**WHAT YOU SHOULD DO:** Turn every line of text in the items below into a numbered list, skipping blank lines, and leave the pictures out.

_ _ _ _ _

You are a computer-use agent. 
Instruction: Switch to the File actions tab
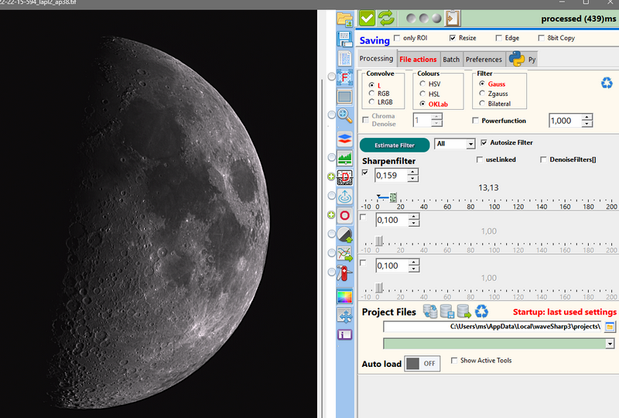pos(418,59)
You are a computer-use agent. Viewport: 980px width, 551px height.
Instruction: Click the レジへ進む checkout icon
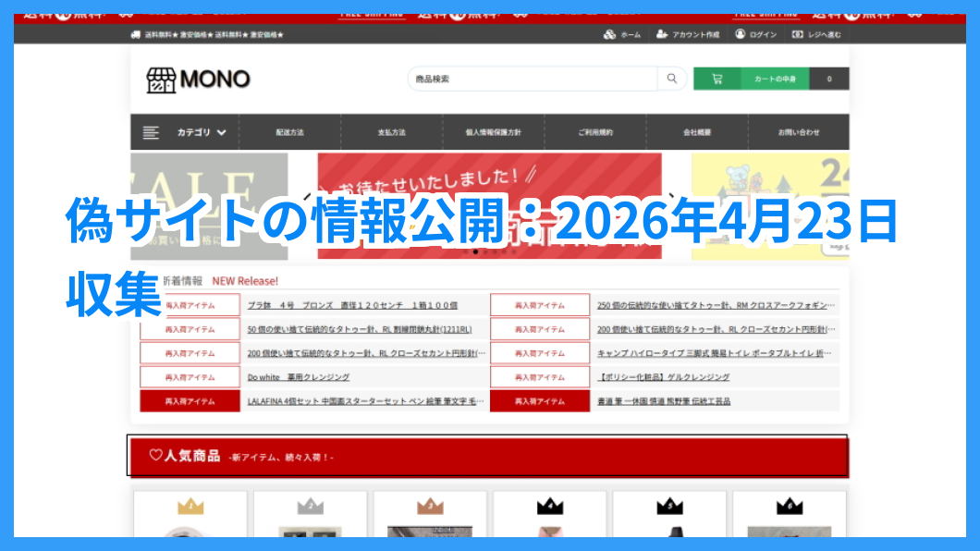click(x=797, y=34)
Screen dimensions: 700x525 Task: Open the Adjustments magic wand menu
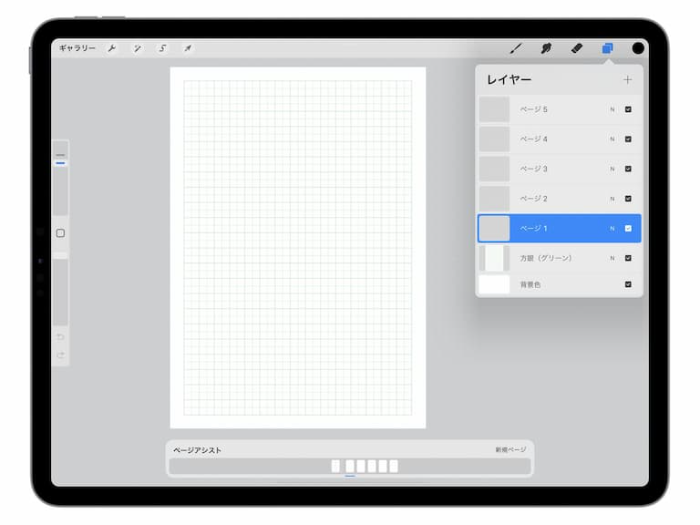coord(137,48)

_ _ _ _ _

**OUTPUT:**
1. You are a computer-use agent. 
2. Instruction: Switch to the File actions tab
3. pos(418,59)
4. You are a computer-use agent. Viewport: 980px width, 551px height.
5. Instruction: Click the レジへ進む checkout icon
6. click(x=797, y=34)
7. Screen dimensions: 700x525 Task: Open the Adjustments magic wand menu
8. coord(137,48)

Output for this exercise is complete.